◆ THE PROBLEM ◆
Render the records below as a Markdown table with two columns, Row and Line. Number each non-blank line in order and leave blank lines out.
··· DATASET RECORDS
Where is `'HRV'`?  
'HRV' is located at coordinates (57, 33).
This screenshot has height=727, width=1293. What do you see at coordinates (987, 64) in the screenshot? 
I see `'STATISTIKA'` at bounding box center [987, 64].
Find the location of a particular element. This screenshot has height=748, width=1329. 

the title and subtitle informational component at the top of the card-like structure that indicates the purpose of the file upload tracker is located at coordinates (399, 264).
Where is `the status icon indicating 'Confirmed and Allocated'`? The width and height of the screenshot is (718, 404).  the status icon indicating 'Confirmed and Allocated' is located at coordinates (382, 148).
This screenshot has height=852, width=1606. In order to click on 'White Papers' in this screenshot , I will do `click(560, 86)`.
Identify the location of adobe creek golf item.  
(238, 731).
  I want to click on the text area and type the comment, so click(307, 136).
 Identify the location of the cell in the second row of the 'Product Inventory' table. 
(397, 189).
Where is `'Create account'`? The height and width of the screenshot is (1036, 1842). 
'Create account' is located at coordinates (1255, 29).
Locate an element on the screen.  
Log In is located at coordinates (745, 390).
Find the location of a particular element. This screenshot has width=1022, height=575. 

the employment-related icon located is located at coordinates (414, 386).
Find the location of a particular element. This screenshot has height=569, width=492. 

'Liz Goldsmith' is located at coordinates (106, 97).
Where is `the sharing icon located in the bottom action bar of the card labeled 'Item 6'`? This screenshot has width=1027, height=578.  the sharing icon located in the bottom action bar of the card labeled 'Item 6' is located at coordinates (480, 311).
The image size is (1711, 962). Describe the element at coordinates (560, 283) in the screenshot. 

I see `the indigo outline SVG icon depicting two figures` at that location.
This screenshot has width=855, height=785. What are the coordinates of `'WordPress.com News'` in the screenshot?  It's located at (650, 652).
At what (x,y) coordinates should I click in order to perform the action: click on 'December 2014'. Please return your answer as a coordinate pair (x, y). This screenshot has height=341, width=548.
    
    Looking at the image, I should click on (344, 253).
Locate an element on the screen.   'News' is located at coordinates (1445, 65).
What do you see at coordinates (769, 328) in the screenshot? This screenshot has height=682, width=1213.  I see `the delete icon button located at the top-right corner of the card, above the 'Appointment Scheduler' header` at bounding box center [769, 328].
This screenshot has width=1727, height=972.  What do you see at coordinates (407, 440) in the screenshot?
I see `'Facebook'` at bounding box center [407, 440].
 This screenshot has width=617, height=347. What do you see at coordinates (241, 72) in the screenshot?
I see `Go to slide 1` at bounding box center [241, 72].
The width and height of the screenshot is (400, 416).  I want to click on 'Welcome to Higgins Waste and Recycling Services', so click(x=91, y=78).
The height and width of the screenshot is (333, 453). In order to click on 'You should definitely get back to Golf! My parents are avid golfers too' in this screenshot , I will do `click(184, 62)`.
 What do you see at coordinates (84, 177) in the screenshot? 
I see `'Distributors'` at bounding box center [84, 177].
······
◆ SOLUTION TO THE PROBLEM ◆
| Row | Line |
|---|---|
| 1 | Where is `'HRV'`?   |
| 2 | 'HRV' is located at coordinates (57, 33). |
| 3 | This screenshot has height=727, width=1293. What do you see at coordinates (987, 64) in the screenshot?  |
| 4 | I see `'STATISTIKA'` at bounding box center [987, 64]. |
| 5 | Find the location of a particular element. This screenshot has height=748, width=1329.  |
| 6 | the title and subtitle informational component at the top of the card-like structure that indicates the purpose of the file upload tracker is located at coordinates (399, 264). |
| 7 | Where is `the status icon indicating 'Confirmed and Allocated'`? The width and height of the screenshot is (718, 404).  the status icon indicating 'Confirmed and Allocated' is located at coordinates (382, 148). |
| 8 | This screenshot has height=852, width=1606. In order to click on 'White Papers' in this screenshot , I will do `click(560, 86)`. |
| 9 | Identify the location of adobe creek golf item.   |
| 10 | (238, 731). |
| 11 |   I want to click on the text area and type the comment, so click(307, 136). |
| 12 |  Identify the location of the cell in the second row of the 'Product Inventory' table.  |
| 13 | (397, 189). |
| 14 | Where is `'Create account'`? The height and width of the screenshot is (1036, 1842).  |
| 15 | 'Create account' is located at coordinates (1255, 29). |
| 16 | Locate an element on the screen.   |
| 17 | Log In is located at coordinates (745, 390). |
| 18 | Find the location of a particular element. This screenshot has width=1022, height=575.  |
| 19 | the employment-related icon located is located at coordinates (414, 386). |
| 20 | Find the location of a particular element. This screenshot has height=569, width=492.  |
| 21 | 'Liz Goldsmith' is located at coordinates (106, 97). |
| 22 | Where is `the sharing icon located in the bottom action bar of the card labeled 'Item 6'`? This screenshot has width=1027, height=578.  the sharing icon located in the bottom action bar of the card labeled 'Item 6' is located at coordinates (480, 311). |
| 23 | The image size is (1711, 962). Describe the element at coordinates (560, 283) in the screenshot.  |
| 24 | I see `the indigo outline SVG icon depicting two figures` at that location. |
| 25 | This screenshot has width=855, height=785. What are the coordinates of `'WordPress.com News'` in the screenshot?  It's located at (650, 652). |
| 26 | At what (x,y) coordinates should I click in order to perform the action: click on 'December 2014'. Please return your answer as a coordinate pair (x, y). This screenshot has height=341, width=548. |
| 27 |     Looking at the image, I should click on (344, 253). |
| 28 | Locate an element on the screen.   'News' is located at coordinates (1445, 65). |
| 29 | What do you see at coordinates (769, 328) in the screenshot? This screenshot has height=682, width=1213.  I see `the delete icon button located at the top-right corner of the card, above the 'Appointment Scheduler' header` at bounding box center [769, 328]. |
| 30 | This screenshot has width=1727, height=972.  What do you see at coordinates (407, 440) in the screenshot? |
| 31 | I see `'Facebook'` at bounding box center [407, 440]. |
| 32 |  This screenshot has width=617, height=347. What do you see at coordinates (241, 72) in the screenshot? |
| 33 | I see `Go to slide 1` at bounding box center [241, 72]. |
| 34 | The width and height of the screenshot is (400, 416).  I want to click on 'Welcome to Higgins Waste and Recycling Services', so click(x=91, y=78). |
| 35 | The height and width of the screenshot is (333, 453). In order to click on 'You should definitely get back to Golf! My parents are avid golfers too' in this screenshot , I will do `click(184, 62)`. |
| 36 |  What do you see at coordinates (84, 177) in the screenshot?  |
| 37 | I see `'Distributors'` at bounding box center [84, 177]. |